本文:
一般的なキーボード(ANSI104/100%キーボード)

テンキーレスキーボード(80%キーボード)

Telles-GL(??%キーボード)

自作キーボードではしばしば大きさを%で表しますが、”Telles-GL”は"40%キーボードをベースとしたテンキーレスキーボード"ということになるかと思います。キー数は64キーになっています。

”Tenkeyless”から略して"Telles"、GL516対応の”-GL”が名前の由来です。

アローキーなどを搭載しつつも、5行×16列に収まるコンパクトなサイズ感が最大の特徴となっています。

3.設計のきっかけ

設計のきっかけは、拙作”BROOKTEN”の後継バージョンを考えていたときのことでした。

cerbekos00.hatenablog.com

Aki27さんのトラックボールモジュールへ対応するためのレイアウトを検討していたのですが、自分でも本当に不思議なのですが、気が付くと小型テンキーレスキーボードのレイアウトが完成していました。

テンキーレスレイアウト自体は見た目がカッコ良くて以前から好きではあったので、深層心理が働いた結果なのかもしれません。

Telles-GLのレイアウト

あらためてレイアウトを見てみると、40%にファンクションキーがきれいに収まっていますね。ちなみに最下段は左端から1.5U、1U、1.25Uとなっています。これはすべて1.25Uとすると1.25Uを6つも使ってしまい一般的なキーキャップセットで埋められない、ということを考慮した結果となっています。

4.設計

設計に関しては特筆するようなことはあまりないのですが、GL516ケースに対応するにあたり当初のレイアウト案から若干変更を加えました。当初はGL516ケース向けにファンクションキーエリアと40%キーボードエリアの間の幅は0.25Uにしていましたが、それだとGL516対応PCBの外形に入らないため0.125Uへ縮めるようにしました。

元データ:
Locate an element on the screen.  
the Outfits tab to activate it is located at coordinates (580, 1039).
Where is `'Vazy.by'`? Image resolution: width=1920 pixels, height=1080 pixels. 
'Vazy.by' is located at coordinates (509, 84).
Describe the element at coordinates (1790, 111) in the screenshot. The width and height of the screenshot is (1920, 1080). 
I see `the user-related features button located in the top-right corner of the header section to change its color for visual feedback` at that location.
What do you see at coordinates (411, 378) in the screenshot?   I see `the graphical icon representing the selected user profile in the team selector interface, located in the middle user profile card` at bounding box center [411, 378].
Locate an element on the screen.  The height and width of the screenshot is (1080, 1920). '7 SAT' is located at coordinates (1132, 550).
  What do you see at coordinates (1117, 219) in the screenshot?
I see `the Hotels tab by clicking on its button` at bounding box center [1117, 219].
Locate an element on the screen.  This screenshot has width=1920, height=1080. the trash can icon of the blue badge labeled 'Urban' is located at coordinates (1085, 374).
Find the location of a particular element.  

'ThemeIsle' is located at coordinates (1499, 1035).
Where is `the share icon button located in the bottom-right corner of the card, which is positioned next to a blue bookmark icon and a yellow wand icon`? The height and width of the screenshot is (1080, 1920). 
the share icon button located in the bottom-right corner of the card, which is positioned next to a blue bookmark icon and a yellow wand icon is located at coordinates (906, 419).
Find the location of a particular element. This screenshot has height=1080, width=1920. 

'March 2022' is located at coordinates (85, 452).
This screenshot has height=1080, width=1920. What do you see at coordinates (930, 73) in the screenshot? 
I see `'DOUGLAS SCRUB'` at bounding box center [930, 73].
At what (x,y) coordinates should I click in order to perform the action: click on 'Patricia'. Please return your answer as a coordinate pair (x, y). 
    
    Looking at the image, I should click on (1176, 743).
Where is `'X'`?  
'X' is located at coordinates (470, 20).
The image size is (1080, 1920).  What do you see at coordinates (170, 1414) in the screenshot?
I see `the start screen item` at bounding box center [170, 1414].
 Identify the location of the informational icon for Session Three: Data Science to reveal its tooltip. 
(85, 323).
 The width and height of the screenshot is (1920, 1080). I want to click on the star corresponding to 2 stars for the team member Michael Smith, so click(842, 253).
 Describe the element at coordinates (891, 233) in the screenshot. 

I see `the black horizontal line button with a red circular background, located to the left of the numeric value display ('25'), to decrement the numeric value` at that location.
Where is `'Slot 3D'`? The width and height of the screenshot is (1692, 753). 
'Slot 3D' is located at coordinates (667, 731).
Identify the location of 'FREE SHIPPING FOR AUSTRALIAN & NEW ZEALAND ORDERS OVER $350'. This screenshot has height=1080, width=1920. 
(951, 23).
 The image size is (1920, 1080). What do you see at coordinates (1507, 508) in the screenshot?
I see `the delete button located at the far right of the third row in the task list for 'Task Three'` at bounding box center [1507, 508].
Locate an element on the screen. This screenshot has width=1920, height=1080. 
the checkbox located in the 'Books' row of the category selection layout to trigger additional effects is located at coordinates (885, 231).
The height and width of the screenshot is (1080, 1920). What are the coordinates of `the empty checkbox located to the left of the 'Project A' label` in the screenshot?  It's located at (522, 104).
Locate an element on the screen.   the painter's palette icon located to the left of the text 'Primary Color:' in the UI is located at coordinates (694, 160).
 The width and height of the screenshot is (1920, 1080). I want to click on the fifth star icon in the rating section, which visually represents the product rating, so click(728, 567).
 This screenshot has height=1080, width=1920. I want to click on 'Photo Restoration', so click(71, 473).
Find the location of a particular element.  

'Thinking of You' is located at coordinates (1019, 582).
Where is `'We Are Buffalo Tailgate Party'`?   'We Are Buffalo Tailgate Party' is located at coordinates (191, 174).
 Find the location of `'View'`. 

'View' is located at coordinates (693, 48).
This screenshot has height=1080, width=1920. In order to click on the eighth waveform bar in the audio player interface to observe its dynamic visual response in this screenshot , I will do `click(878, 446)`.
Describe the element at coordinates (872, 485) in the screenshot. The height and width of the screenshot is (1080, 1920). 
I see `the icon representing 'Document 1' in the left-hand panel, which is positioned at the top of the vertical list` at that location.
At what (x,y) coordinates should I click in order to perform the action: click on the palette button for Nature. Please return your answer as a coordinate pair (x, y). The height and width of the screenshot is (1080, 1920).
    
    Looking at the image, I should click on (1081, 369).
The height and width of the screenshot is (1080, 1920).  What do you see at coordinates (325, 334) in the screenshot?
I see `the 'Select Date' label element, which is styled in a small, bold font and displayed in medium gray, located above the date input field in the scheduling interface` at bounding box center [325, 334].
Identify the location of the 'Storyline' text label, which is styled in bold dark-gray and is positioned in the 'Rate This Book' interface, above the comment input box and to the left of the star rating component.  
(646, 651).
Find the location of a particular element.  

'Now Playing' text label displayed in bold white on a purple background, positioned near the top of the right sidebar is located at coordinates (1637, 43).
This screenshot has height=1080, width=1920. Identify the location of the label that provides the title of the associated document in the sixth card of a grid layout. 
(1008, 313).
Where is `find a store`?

練習問題:
1: 本文のうち、「設計に関しては特筆するような」を含む語句で始まり「5Uへ縮めるようにしました。」で終わる部分を、一字一句変えずに書き出しなさい。
2: 本文の内容を二文で要約しなさい。
3: 本文によると、Telles-GLの最下段のキーは、左端からそれぞれどの大きさになっているか。
資料の内容は本文と関係がない。

解答:
1:
設計に関しては特筆するようなことはあまりないのですが、GL516ケースに対応するにあたり当初のレイアウト案から若干変更を加えました。当初はGL516ケース向けにファンクションキーエリアと40%キーボードエリアの間の幅は0.25Uにしていましたが、それだとGL516対応PCBの外形に入らないため0.125Uへ縮めるようにしました。

2: Telles-GLは40%キーボードをベースとしたテンキーレスキーボードで、キー数は64キーであり、アローキーなどを搭載しつつ5行×16列に収まるコンパクトなサイズ感が最大の特徴である。BROOKTENの後継バージョンのレイアウトを検討するうちに完成したもので、GL516ケースに対応させるため、ファンクションキーエリアと40%キーボードエリアの間の幅を0.25Uから0.125Uへ縮めた。

3: 左端から1.5U、1U、1.25Uとなっている。